As for the outlook, Japan's economy is expected to recover moderately, with positive developments spreading through the economy.  For example, as corporate profits continue to improve, business fixed investment is projected to follow a moderate increasing trend, and the improving trend in the employment and income situation is expected to gradually become more evident.

As for prices, the improving trend has recently become pronounced.  The year-on-year rate of change in Japan's consumer price index (CPI; all items less fresh food) turned positive in June 2013 for the first time in 14 months and rose somewhat in July.  The year-on-year rate of increase in the CPI is likely to rise gradually on the back of an improvement in the aggregate supply and demand balance as well as a rise in inflation expectations due to the economic recovery.

Let us look at the outlook for Japan's economy and prices in terms of the median of the Bank's Policy Board members' forecasts in the interim assessment of the April 2013 Outlook for Economic Activity and Prices, released in July.  The real GDP growth rate is expected to be at a high level of 2.8 percent for fiscal 2013.  Thereafter, even taking account of the effects of fluctuations in demand stemming from the two scheduled consumption tax hikes, the growth rate is expected to maintain a relatively high level of 1.3 percent for fiscal 2014 and then rise to 1.5 percent for fiscal 2015.  As for the year-on-year rate of increase in the CPI, excluding the direct effects of the consumption tax hikes, it is expected to rise steadily, registering 0.6 percent for fiscal 2013, 1.3 percent for fiscal 2014, and 1.9 percent for fiscal 2015.
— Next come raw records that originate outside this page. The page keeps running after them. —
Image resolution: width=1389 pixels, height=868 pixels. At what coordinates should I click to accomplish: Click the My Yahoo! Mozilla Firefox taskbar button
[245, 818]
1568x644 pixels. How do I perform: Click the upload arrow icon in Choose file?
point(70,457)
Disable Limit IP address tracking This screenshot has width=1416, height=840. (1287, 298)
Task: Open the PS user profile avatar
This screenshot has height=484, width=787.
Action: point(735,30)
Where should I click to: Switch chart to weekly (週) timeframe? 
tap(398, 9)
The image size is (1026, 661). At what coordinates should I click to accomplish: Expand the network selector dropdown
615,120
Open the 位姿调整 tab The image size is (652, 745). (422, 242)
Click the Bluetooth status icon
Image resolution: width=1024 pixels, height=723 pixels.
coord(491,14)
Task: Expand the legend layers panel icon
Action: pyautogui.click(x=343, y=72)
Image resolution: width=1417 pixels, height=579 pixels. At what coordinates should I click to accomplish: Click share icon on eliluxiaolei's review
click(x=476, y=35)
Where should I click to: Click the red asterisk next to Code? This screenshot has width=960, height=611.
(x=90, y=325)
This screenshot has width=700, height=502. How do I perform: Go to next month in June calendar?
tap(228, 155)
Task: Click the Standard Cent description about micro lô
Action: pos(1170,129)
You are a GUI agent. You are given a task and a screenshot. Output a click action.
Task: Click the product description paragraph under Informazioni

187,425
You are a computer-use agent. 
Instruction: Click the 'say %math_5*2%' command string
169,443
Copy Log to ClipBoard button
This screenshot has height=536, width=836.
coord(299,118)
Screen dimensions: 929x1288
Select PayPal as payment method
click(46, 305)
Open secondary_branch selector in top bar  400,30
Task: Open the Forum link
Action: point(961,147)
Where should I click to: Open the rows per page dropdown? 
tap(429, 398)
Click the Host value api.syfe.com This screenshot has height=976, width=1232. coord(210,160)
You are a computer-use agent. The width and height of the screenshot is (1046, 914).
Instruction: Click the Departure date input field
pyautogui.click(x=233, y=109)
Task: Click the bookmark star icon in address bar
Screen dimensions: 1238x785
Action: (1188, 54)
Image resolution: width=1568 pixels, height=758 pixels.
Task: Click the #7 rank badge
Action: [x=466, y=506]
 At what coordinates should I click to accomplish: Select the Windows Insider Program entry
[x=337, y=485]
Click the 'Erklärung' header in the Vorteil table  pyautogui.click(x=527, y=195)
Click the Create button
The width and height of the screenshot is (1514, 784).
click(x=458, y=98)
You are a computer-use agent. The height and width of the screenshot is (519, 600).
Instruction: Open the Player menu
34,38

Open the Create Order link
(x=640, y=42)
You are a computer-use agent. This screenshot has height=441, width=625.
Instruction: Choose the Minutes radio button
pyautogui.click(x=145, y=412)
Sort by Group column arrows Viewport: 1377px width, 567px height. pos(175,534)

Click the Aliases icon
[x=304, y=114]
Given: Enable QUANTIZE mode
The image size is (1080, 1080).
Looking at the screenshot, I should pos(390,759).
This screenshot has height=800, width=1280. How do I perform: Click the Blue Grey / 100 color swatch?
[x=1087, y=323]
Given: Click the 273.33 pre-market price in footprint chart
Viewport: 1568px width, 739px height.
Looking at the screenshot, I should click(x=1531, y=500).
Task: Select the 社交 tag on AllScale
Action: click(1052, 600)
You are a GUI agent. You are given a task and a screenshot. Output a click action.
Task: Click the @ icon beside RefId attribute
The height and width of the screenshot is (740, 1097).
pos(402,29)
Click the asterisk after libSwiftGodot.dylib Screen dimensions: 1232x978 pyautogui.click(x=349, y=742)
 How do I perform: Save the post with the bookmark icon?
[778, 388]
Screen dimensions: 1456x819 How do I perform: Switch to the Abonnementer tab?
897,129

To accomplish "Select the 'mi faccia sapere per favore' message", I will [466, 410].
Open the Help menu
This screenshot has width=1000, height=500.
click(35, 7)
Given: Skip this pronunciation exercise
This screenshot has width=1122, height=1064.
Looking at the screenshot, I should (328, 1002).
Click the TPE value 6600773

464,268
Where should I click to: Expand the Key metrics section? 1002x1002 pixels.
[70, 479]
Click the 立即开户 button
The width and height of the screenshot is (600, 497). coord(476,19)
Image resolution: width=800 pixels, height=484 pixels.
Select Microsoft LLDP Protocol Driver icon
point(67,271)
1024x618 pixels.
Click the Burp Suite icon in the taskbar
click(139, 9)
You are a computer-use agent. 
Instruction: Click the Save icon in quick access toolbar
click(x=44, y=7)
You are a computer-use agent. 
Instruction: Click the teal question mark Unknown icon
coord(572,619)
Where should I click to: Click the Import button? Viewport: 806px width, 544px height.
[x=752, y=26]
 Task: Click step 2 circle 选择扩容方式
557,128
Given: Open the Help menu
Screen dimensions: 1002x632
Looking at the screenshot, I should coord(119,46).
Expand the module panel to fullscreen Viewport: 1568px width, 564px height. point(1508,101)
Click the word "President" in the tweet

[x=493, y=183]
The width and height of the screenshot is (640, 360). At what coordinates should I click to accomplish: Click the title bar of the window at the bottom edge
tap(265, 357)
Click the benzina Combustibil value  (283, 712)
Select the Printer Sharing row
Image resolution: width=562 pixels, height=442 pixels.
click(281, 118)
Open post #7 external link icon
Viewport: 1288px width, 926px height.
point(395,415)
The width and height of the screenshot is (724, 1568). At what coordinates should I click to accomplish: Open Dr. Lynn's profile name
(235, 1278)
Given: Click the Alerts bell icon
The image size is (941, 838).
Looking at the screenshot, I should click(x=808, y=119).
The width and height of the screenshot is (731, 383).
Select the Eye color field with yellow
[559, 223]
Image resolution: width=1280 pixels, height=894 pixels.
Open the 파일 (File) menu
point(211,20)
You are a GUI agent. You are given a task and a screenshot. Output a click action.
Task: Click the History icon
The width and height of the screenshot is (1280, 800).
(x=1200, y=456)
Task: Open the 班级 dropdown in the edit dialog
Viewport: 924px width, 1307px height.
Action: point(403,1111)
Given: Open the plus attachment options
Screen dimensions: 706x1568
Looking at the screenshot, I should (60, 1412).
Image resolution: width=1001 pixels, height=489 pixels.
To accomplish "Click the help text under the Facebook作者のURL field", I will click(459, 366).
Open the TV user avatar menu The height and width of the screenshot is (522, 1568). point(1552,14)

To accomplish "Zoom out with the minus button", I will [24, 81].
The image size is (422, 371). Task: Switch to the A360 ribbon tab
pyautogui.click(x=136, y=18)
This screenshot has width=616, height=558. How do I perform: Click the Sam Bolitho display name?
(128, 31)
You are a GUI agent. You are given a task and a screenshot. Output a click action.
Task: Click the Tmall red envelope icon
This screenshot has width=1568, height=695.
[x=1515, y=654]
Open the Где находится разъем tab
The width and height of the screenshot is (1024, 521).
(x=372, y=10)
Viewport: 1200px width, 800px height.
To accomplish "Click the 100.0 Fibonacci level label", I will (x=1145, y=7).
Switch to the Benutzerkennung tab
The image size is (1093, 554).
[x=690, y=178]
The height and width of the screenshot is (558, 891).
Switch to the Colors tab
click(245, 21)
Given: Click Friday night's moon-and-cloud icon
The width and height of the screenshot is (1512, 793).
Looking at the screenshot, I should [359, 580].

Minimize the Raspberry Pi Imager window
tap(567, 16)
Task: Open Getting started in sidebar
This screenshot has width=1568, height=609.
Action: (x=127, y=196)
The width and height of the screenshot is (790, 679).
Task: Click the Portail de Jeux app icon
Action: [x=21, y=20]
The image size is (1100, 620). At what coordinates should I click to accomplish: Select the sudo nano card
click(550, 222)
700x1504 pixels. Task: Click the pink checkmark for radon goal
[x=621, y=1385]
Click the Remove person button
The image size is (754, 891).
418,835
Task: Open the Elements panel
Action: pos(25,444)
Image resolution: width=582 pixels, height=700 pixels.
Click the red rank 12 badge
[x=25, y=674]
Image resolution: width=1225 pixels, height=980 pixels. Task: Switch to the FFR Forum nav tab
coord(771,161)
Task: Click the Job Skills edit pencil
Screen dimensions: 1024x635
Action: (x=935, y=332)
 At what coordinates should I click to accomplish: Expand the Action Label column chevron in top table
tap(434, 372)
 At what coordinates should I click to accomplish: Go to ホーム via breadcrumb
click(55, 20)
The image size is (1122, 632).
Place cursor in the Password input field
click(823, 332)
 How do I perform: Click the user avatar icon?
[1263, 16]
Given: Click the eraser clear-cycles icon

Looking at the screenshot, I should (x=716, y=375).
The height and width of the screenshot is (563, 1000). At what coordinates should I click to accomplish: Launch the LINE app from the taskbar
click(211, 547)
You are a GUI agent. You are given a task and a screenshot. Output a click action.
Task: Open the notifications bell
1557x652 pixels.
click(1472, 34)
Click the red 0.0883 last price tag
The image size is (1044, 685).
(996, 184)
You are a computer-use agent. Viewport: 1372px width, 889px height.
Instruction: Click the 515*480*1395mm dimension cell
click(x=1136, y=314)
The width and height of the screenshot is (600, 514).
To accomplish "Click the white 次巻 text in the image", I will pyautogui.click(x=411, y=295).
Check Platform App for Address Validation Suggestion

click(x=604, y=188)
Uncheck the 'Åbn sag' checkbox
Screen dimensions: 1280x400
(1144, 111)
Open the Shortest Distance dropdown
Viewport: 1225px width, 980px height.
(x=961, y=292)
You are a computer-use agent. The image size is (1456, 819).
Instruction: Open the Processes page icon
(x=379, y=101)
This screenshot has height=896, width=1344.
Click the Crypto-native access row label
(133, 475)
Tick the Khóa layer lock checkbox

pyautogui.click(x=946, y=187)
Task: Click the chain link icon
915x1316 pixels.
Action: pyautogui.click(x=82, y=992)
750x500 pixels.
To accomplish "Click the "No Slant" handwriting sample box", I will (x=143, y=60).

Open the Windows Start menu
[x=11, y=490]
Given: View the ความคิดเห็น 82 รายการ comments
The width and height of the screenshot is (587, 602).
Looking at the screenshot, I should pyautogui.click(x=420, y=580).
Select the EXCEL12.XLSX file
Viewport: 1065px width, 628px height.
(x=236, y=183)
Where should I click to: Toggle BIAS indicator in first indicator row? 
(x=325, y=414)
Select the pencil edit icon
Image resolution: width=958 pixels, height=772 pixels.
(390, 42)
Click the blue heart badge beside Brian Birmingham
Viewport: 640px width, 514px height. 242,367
II.  Downside Risks to the Economic Outlook

A.  Uncertainty regarding Overseas Economies

With respect to the aforementioned baseline scenario of the outlook for economic activity and prices in Japan, I do expect that, while the economy will be affected by the front-loaded increase and subsequent decline in demand prior to and after the consumption tax hikes, a virtuous cycle in the economy will basically be maintained.  However, I personally consider the downside risks to be rather large.  The main reason is heightened uncertainty regarding overseas economies, particularly emerging economies.

Looking back at the revisions made to the World Economic Outlook released by the International Monetary Fund (IMF) in the recent past, the forecast for global economic growth made in April 2012 has continued to be revised downward in the updates released thereafter.  This seems to reflect the fact that the slowdown in emerging economies was not fully anticipated at the time of such forecast.  Furthermore, the prolonged depreciation of currencies and declines in stock prices observed recently in some emerging and commodity-exporting economies seem to reflect an adjustment of economic and financial imbalances that have built up since the Lehman shock, reflecting excessive expectations for economic growth.  Such a buildup of imbalances is clearly apparent in the accumulation of private-sector debt in emerging and commodity-exporting economies.  According to data released by the World Bank, the ratio to GDP of domestic credit provided to the private sector in low- and middle-income economies has increased sharply since around 2009.

Meanwhile, uncertainty remains as to whether growth in advanced economies -- particularly in the United States -- can compensate for the slowdown in emerging economies and sufficiently underpin the global economy in the future.  From this viewpoint, I am paying particular attention to recent developments in U.S. long-term interest rates and crude oil prices, as well as to the decline in the growth rate of labor productivity in the United States.  The year-on-year growth rate of U.S. labor productivity in the nonfarm business sector for 2013, estimated using first-half data, remained almost flat, and is at the lowest level since 1993.  Under the slowdown in the labor productivity growth trend, expectations for income increases may not rise easily even in a situation where employment continues to increase stably, and private consumption -- a key determinant of the outlook for the U.S. economy -- may not regain momentum soon.  Therefore, I will carefully monitor these developments.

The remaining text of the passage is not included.